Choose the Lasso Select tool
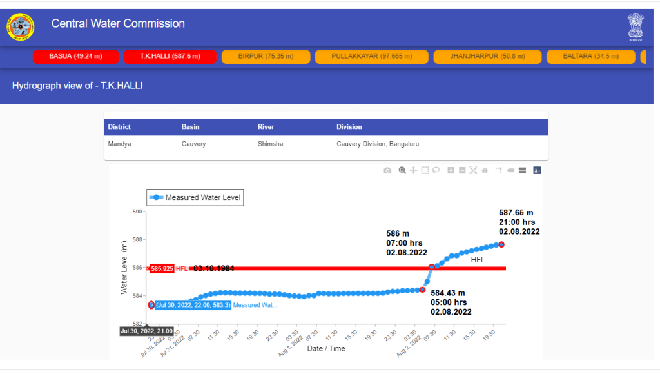The height and width of the screenshot is (374, 660). tap(435, 170)
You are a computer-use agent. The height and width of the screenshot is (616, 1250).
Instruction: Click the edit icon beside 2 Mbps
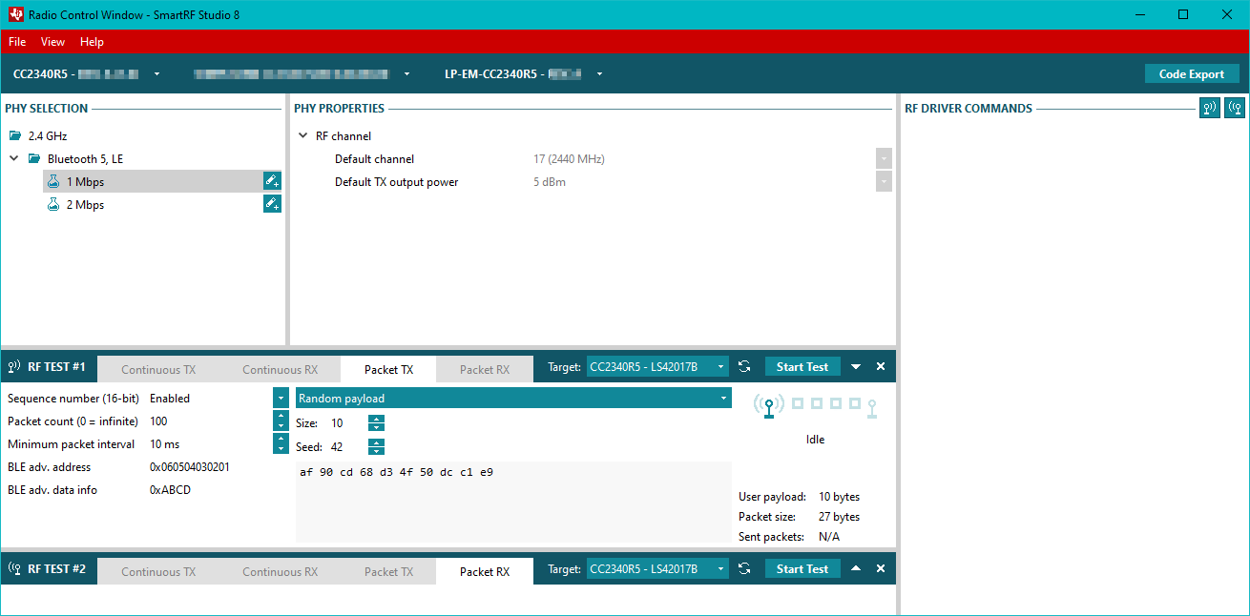pyautogui.click(x=272, y=204)
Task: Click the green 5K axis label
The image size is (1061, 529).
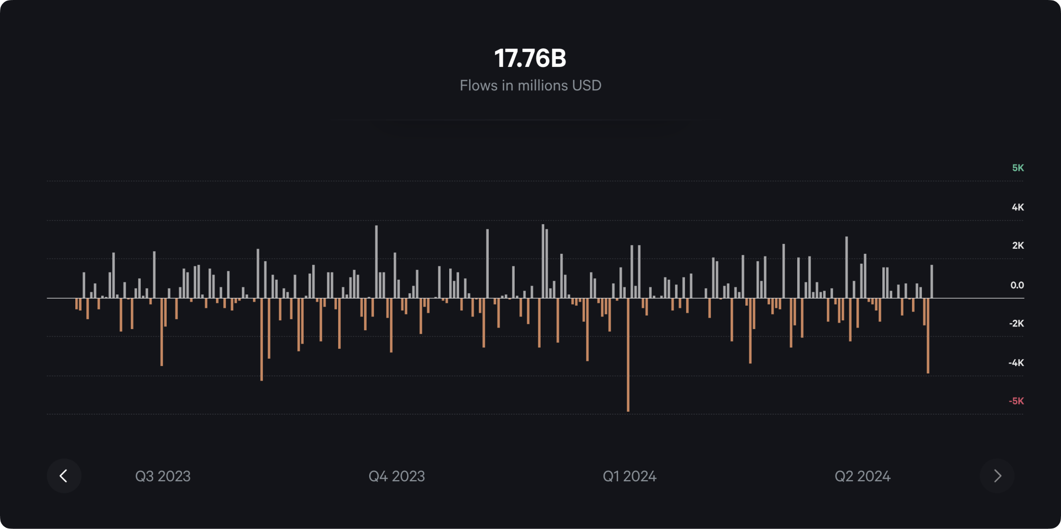Action: [1017, 168]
+ + + + + + +
Work to complete:
Quote all the lines above exactly as given. Do not include the pictures.

Result of this exercise:
Choose the Lasso Select tool
The height and width of the screenshot is (374, 660). tap(435, 170)
You are a computer-use agent. The height and width of the screenshot is (616, 1250).
Instruction: Click the edit icon beside 2 Mbps
pyautogui.click(x=272, y=204)
Task: Click the green 5K axis label
The image size is (1061, 529).
Action: [1017, 168]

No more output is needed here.